* [ABOUT THIS TASK] Of the entries below, return exactly those lines that fall between the one containing "Select the Text Box tool in toolbar" and the one containing "The width and height of the screenshot is (900, 900).", the two end lines included.

* [GIVEN DATA]
__________

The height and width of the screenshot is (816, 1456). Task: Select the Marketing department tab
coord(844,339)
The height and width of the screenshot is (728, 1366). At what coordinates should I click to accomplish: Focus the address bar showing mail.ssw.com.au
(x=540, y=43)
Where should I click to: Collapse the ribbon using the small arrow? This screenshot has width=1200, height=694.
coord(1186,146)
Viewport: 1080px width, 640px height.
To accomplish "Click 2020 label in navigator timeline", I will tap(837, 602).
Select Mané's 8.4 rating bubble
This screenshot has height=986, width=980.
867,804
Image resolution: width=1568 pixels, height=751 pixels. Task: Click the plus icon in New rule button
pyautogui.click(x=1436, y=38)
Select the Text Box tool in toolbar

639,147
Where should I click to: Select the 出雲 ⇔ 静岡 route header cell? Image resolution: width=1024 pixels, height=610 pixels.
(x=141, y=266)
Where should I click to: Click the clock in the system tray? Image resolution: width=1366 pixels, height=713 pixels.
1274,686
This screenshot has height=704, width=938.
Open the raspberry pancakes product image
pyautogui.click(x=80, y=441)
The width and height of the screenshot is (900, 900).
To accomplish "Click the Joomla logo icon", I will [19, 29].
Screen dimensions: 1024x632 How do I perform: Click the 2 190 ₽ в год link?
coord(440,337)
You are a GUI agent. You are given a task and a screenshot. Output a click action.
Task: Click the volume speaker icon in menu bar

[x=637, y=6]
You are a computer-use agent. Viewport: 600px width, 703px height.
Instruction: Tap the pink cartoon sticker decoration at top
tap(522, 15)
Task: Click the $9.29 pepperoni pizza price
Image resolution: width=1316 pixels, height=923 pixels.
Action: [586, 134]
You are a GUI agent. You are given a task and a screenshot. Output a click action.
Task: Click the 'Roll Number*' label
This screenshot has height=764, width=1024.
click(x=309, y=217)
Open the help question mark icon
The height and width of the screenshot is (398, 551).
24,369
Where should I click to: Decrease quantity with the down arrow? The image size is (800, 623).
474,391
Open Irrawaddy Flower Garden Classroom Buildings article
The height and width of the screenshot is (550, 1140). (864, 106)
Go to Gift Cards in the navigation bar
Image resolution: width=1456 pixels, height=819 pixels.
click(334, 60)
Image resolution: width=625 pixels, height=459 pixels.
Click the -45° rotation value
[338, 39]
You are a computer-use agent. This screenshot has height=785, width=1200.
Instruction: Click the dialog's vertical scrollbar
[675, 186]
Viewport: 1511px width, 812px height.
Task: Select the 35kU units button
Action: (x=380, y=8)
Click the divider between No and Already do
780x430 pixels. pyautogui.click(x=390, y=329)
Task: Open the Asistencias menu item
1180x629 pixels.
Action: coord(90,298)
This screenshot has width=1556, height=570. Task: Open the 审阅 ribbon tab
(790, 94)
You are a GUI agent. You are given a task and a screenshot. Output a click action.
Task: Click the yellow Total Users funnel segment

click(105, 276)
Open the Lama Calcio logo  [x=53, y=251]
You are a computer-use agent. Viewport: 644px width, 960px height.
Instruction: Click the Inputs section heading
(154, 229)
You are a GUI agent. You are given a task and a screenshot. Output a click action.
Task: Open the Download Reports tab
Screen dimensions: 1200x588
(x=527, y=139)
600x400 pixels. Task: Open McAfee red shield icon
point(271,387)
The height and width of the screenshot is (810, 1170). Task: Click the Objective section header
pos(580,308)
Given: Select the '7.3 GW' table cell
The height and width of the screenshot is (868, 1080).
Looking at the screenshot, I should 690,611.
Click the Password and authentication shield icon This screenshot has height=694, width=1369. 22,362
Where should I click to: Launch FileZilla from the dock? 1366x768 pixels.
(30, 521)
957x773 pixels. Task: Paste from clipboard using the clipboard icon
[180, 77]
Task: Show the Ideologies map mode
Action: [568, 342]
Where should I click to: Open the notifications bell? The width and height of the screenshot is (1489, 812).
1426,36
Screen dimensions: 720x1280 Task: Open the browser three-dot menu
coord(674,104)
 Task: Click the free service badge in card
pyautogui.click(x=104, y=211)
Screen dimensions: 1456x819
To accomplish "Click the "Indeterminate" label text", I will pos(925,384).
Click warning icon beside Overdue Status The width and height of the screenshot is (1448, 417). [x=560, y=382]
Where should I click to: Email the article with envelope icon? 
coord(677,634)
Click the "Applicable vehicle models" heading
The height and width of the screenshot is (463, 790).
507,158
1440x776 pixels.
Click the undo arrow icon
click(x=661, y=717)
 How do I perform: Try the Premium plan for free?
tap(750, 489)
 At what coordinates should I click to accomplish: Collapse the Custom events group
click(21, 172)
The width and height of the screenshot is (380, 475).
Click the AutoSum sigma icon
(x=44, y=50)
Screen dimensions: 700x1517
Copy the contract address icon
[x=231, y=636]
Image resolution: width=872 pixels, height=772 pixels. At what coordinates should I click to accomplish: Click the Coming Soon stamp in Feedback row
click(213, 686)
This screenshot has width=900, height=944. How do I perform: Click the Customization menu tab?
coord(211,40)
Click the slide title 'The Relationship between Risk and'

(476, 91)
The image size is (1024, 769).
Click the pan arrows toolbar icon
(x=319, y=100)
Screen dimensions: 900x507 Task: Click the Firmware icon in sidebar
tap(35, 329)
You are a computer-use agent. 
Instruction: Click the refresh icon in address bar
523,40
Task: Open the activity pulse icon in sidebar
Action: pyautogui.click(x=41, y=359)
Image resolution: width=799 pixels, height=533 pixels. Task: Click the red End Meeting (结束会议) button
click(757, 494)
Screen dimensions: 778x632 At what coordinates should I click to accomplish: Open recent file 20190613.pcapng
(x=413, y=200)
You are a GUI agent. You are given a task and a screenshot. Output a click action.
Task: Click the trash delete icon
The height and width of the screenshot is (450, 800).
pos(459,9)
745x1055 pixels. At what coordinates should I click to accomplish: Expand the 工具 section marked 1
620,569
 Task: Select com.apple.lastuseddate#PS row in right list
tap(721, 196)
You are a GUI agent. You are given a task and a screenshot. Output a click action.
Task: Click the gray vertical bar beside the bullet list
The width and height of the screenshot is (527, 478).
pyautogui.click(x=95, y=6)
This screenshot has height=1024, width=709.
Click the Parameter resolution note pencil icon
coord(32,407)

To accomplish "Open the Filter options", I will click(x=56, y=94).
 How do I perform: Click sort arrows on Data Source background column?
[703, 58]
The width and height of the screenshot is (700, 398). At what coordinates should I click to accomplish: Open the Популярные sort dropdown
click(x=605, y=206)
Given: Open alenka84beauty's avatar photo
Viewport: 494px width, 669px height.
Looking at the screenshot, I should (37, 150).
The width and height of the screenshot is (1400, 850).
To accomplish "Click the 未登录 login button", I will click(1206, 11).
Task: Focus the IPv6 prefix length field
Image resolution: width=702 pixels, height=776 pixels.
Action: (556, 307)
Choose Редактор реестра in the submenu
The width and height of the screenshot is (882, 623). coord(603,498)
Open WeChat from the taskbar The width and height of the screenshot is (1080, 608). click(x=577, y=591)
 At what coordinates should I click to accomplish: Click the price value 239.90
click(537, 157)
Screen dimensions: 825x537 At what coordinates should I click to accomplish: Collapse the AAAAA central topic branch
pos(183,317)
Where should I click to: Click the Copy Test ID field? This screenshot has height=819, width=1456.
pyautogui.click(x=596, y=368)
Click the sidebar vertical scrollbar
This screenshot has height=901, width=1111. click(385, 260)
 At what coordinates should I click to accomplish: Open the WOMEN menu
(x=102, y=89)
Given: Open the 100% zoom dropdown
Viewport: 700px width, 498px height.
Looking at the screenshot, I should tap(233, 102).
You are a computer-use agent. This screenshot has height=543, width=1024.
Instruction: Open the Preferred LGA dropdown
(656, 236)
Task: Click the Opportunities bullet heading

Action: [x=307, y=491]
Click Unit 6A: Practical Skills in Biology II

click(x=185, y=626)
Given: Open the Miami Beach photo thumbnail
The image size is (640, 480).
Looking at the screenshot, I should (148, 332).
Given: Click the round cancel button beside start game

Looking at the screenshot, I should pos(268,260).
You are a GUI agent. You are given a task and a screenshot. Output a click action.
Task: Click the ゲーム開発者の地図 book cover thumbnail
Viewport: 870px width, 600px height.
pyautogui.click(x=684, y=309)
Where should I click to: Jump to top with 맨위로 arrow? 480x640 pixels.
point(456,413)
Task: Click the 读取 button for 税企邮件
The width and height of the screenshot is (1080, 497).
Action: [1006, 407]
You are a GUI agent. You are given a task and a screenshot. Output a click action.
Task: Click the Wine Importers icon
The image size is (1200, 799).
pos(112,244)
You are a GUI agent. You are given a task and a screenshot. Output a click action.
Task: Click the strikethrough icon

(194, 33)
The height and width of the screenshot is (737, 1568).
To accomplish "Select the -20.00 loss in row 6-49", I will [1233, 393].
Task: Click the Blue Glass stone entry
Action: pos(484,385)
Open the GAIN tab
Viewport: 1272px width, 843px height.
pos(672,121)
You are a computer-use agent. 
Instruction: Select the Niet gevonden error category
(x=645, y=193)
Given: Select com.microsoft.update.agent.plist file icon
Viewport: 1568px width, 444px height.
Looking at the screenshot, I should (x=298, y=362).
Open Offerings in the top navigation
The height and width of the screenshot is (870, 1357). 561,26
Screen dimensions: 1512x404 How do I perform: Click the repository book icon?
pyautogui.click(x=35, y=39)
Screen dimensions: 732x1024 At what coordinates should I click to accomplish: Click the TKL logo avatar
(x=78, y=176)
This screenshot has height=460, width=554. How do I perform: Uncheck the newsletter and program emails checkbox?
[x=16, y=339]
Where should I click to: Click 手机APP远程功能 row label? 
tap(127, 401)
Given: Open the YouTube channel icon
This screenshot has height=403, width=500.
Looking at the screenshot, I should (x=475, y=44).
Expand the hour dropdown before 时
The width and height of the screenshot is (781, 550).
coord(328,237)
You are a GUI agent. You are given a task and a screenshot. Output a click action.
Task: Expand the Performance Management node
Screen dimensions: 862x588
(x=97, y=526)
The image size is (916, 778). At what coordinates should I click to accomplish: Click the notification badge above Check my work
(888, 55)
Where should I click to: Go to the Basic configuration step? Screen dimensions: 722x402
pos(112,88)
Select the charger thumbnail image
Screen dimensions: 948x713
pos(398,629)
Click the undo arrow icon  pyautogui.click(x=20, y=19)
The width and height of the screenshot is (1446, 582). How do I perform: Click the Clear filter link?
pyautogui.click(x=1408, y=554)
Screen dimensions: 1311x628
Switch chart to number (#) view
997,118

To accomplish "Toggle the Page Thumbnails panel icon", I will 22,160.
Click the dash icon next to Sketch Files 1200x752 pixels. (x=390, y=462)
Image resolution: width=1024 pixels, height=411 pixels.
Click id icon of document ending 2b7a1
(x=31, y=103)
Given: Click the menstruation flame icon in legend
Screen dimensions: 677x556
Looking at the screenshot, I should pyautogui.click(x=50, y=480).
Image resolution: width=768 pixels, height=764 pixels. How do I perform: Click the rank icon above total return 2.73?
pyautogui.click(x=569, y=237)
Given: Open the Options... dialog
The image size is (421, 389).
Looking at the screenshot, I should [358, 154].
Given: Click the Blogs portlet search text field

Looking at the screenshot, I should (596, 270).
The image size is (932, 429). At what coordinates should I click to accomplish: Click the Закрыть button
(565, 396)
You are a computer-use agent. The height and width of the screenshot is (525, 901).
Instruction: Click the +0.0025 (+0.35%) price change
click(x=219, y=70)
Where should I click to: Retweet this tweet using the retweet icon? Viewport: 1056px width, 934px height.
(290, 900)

__________

* [ANSWER]
Select the Text Box tool in toolbar

639,147
Where should I click to: Select the 出雲 ⇔ 静岡 route header cell? Image resolution: width=1024 pixels, height=610 pixels.
(x=141, y=266)
Where should I click to: Click the clock in the system tray? Image resolution: width=1366 pixels, height=713 pixels.
1274,686
This screenshot has height=704, width=938.
Open the raspberry pancakes product image
pyautogui.click(x=80, y=441)
The width and height of the screenshot is (900, 900).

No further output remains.